Nevada, quite obviously, loves its guns.
Question 1, an initiative imposing background checks on all firearm purchases (including those between private parties) passed last month, but just barely, and only because of voters in urban Clark County.
But Nevada also loves its marijuana. Voters approved the legalization of recreational marijuana for adults 54.5 percent to 45.5 percent on the same ballot.
Those voters, however, may put some gun-toting, marijuana-toking Nevadans in a bit of a quandary when they show up to purchase their next pistol: It turns out, pot smoking and gun ownership don’t mix, according to the federal government.
A recent piece in the Wall Street Journal points out that Question 11(e) on ATF Form 4473 asks would-be gun buyers if they are unlawful users of marijuana or addicted to the drug. If you’re honest and answer yes, gun-store owners must say no to selling you a firearm. If you lie, you’re subjecting yourself to federal prosecution.
“The Gun Control Act prohibitions are governed by the Controlled Substances Act, and marijuana remains an illegal, controlled substance under federal law,” Justice Department spokesman Peter Carr told the Journal.
And an ATF flier distributed to firearms dealers made it clear the rule applies even to people who use marijuana under a doctor’s prescription: “There are no exceptions in federal law for marijuana purportedly used for medicinal purposes, even if such use is sanctioned by state law.”
Sure, you could turn to the courts for relief, but you’ll find that road has already been trod. Nevada resident S. Rowan Wilson sued the federal government after she was refused a firearm because she’d obtained a Nevada medical marijuana registry card. The 9th U.S. Circuit Court of Appeals upheld the federal rule, based upon the government’s determination that marijuana has no medical value.

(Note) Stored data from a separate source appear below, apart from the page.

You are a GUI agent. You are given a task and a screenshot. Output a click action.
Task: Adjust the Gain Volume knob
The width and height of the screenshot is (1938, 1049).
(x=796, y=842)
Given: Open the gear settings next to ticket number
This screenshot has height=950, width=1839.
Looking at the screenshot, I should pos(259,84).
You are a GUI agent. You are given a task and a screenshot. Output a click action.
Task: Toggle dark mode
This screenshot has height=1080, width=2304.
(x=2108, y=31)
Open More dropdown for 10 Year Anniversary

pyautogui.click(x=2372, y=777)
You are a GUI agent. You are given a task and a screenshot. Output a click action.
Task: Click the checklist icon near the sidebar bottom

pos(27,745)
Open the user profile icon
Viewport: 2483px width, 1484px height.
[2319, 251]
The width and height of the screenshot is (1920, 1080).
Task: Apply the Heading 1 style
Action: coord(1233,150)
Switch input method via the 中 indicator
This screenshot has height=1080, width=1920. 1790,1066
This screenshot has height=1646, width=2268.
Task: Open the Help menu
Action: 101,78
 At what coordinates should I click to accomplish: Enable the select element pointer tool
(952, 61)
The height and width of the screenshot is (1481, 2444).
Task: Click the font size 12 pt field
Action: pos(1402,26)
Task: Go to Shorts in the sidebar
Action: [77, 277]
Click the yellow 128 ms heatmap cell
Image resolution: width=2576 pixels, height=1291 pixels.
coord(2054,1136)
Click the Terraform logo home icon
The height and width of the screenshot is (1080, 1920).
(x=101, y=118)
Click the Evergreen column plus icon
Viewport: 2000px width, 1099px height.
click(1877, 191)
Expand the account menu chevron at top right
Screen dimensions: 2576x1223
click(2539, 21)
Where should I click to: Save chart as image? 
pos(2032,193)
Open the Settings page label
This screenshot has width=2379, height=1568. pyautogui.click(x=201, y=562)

According to a summary of the decision, the court admitted the law burdened Wilson’s rights, but concluded, “Applying intermediate scrutiny, the panel nevertheless held that the fit between the challenged provisions and the government’s substantial interest of violence prevention was reasonable, and therefore the district court did not err by dismissing the Second Amendment claim.”
Ah, but what of the neglected 10th Amendment, which specifies the powers not delegated to the federal government by the Constitution are reserved to the states or the people? Didn’t the people just exercise their power by declaring marijuana legal for adults?
They may have, but Nevada state law is still unmistakably clear: NRS 202.360(1)(d) says people may not own firearms if they are an unlawful user of, or addicted to, any controlled substance. (And the definition of controlled substance, the statute specifies, is that contained in federal law.)
All of this to say that — until the Legislature acts to amend state law to carve out an exception for the recently legalized marijuana — a 10th Amendment claim for relief from the federal law will be difficult to make.
Of course, there are those who argue that marijuana should not be a controlled substance at all, or at the very least, should be classified among drugs that do have some medical value. (The Drug Enforcement Administration, however, recently reaffirmed marijuana’s place on the government’s list of banned substances.)
But the point is, for the time being, would-be gun buyers who choose to avail themselves of either medical or recreational marijuana are placing themselves in a precarious position. It’s just one of the many issues that will now have to be resolved — either by the state Legislature or Congress — when it comes to legalized weed.